- Opening Delimiter -

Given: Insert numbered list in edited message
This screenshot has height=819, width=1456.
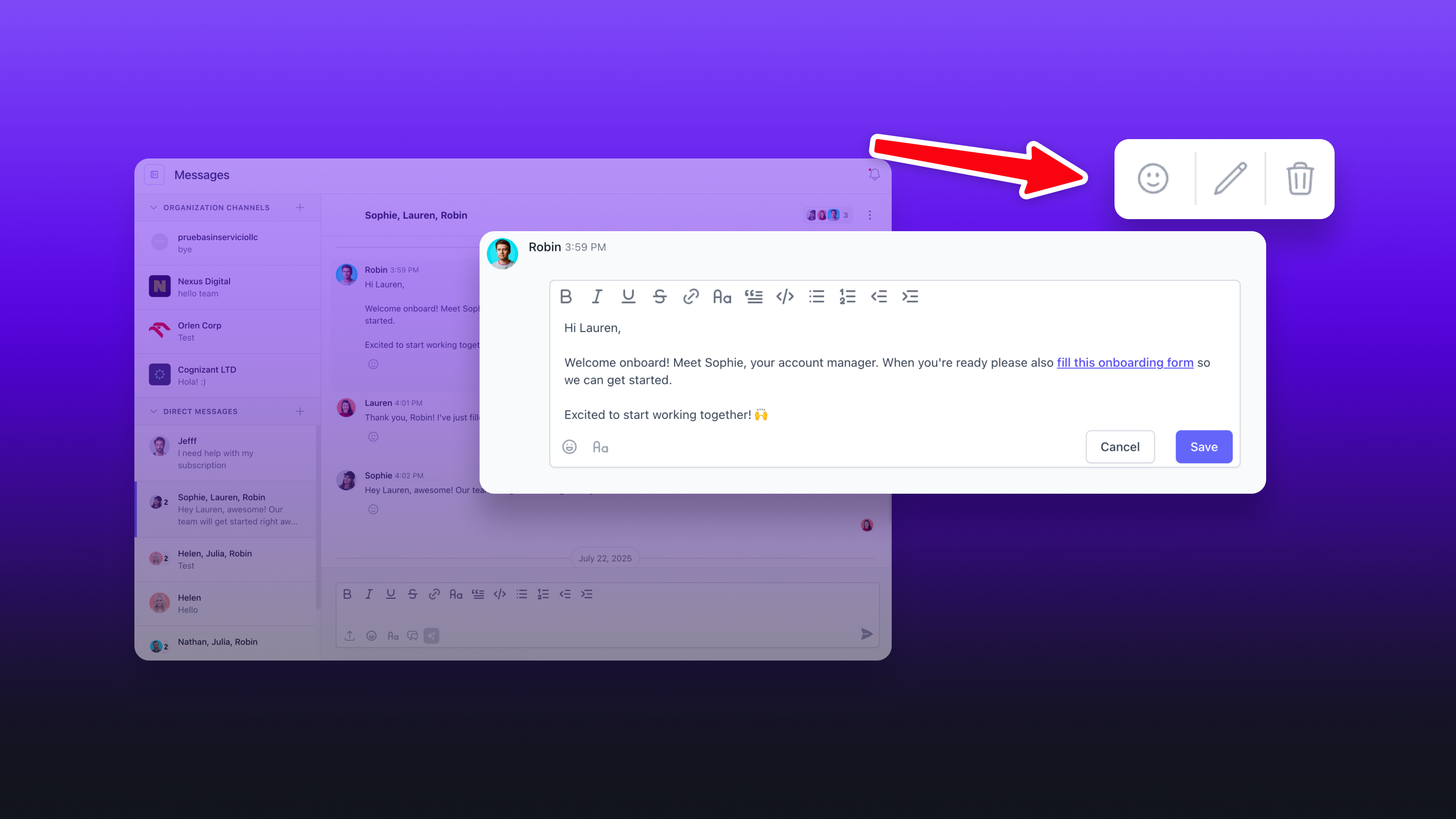Looking at the screenshot, I should (847, 296).
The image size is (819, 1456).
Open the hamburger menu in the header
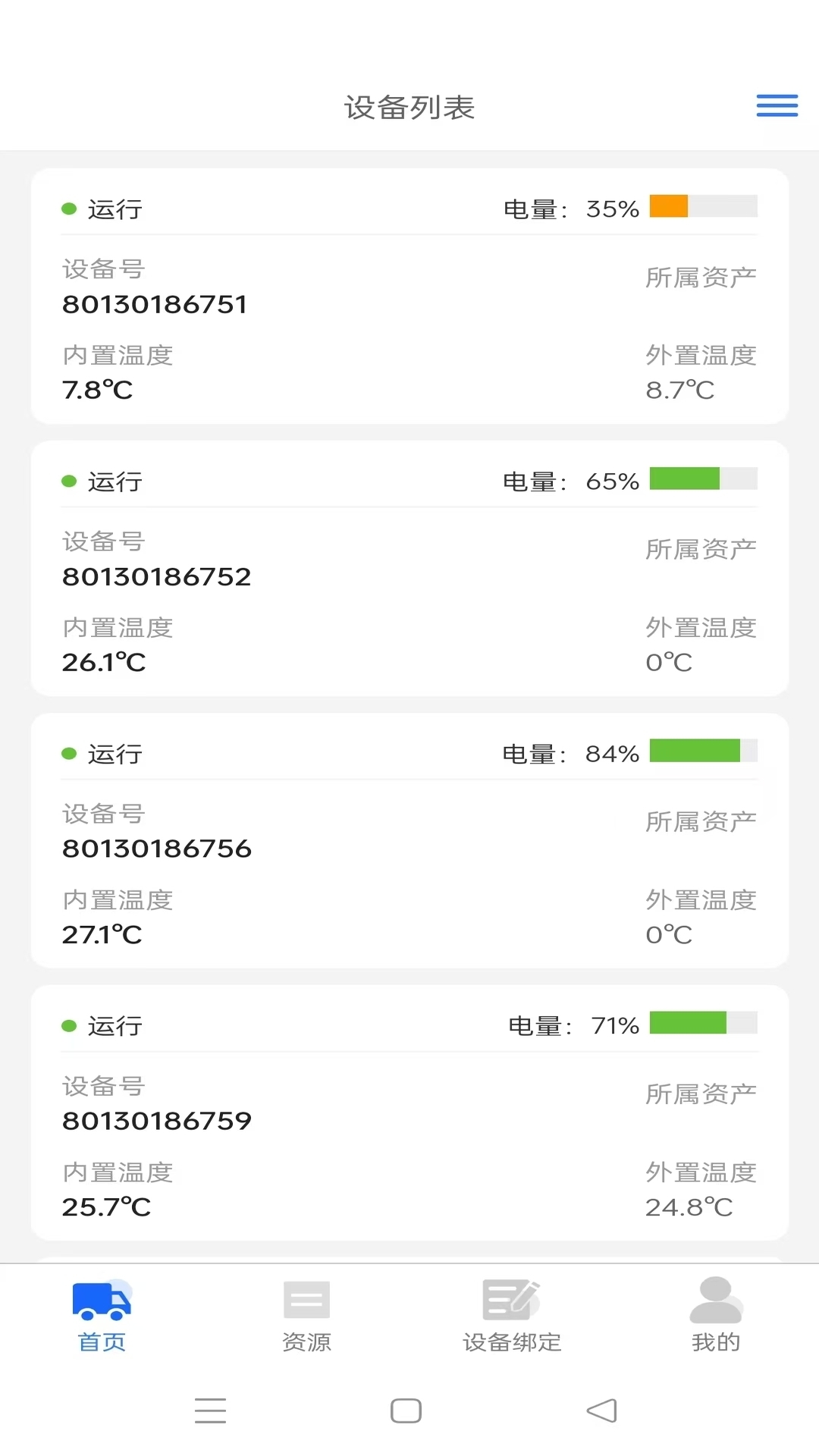coord(777,105)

- Closing Delimiter -

:: TASK ::
These lines alone form the answer: the one containing "The image size is (819, 1456)." and every line after it through the end of the material, exactly as written, pictures left out.

:: RESULT FOR THIS EXERCISE ::
The image size is (819, 1456).
Open the hamburger menu in the header
coord(777,105)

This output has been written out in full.